Chantier sans précédent à l'aéroport de Québec

La nouvelle vague de travaux à l'aéroport de Québec est d'une ampleur sans précédent. Elle permettra de doubler la superficie du terminal, déjà agrandi en 2008, et éventuellement le nombre de passagers et le nombre d'employés.
<em>Le Soleil</em> a fait le tour des chantiers de l'aéroport en compagnie du pdg, Gaëtan Gagné (à gauche).
Le Soleil a fait le tour du propriétaire, cette semaine, en compagnie de Gaëtan Gagné, président et chef de la direction d'Aéroport de Québec inc., la société privée qui gère l'aéroport international Jean-Lesage.
Pour les voyageurs, la construction d'un stationnement étagé de 1150 places est la partie la plus visible du grand chantier de 225 millions $ entrepris l'an dernier à l'aéroport.

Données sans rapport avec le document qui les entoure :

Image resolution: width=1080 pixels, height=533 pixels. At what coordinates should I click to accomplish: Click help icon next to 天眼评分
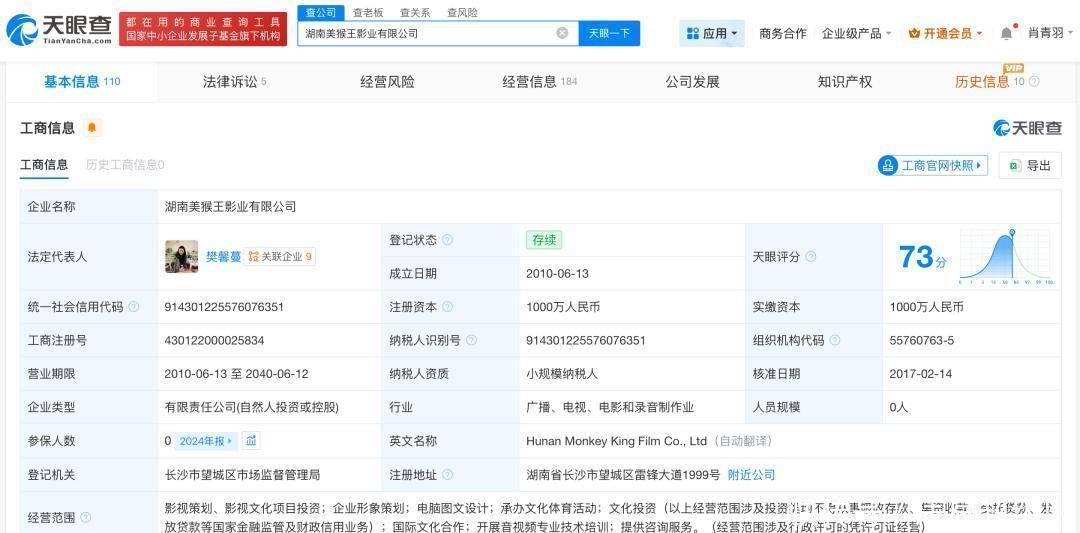[810, 257]
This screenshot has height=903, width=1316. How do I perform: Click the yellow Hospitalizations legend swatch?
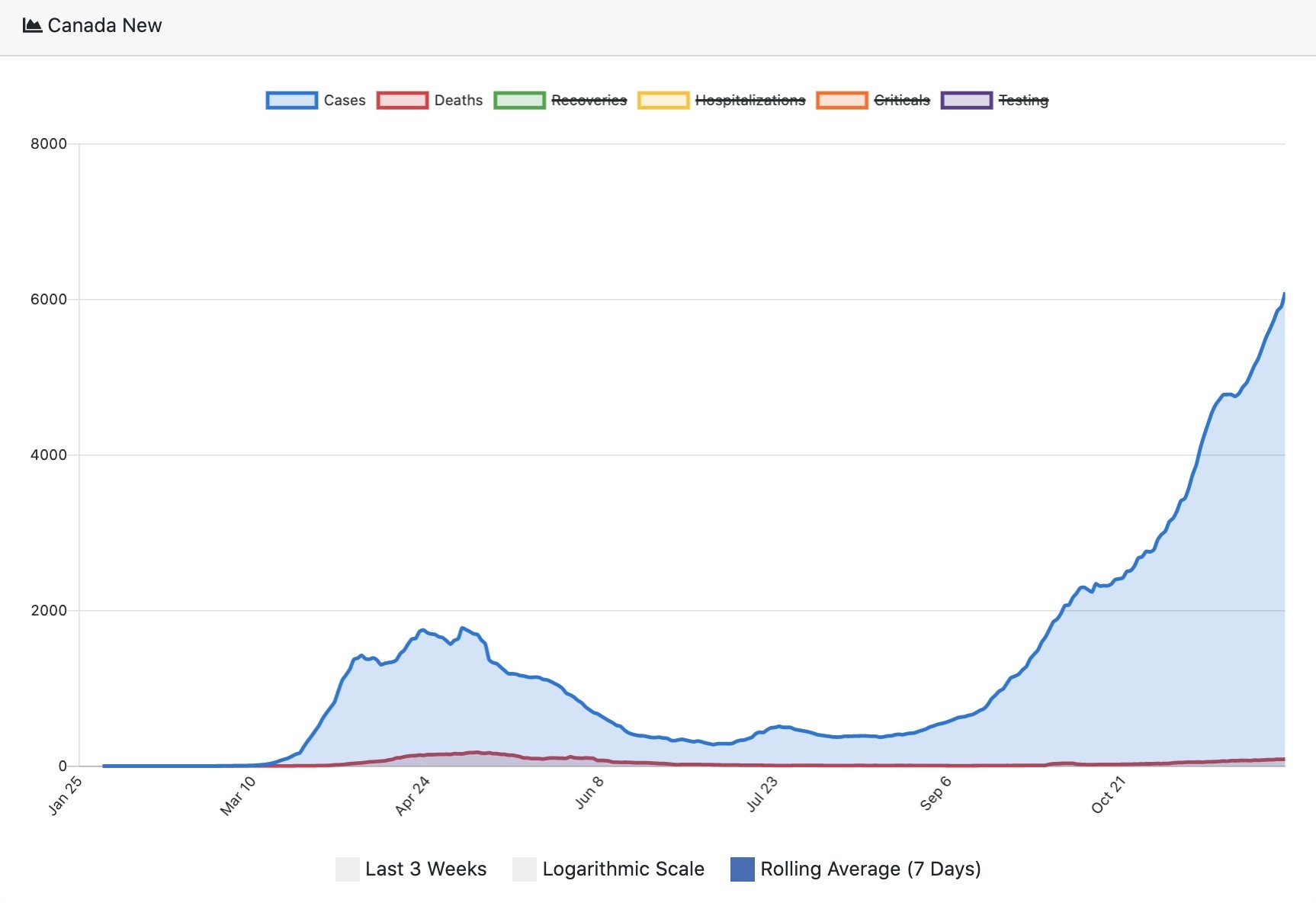pos(663,101)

Quand il sera complété, le nombre total de cases de stationnement passera d'environ 2000 à presque 3000. Les stationnements plus éloignés du terminal, que l'on croyait temporaires, seront conservés pour la clientèle et les employés. La tarification devrait d'ailleurs être révisée. De nouvelles catégories seront créées pour tenir compte du confort et de la distance.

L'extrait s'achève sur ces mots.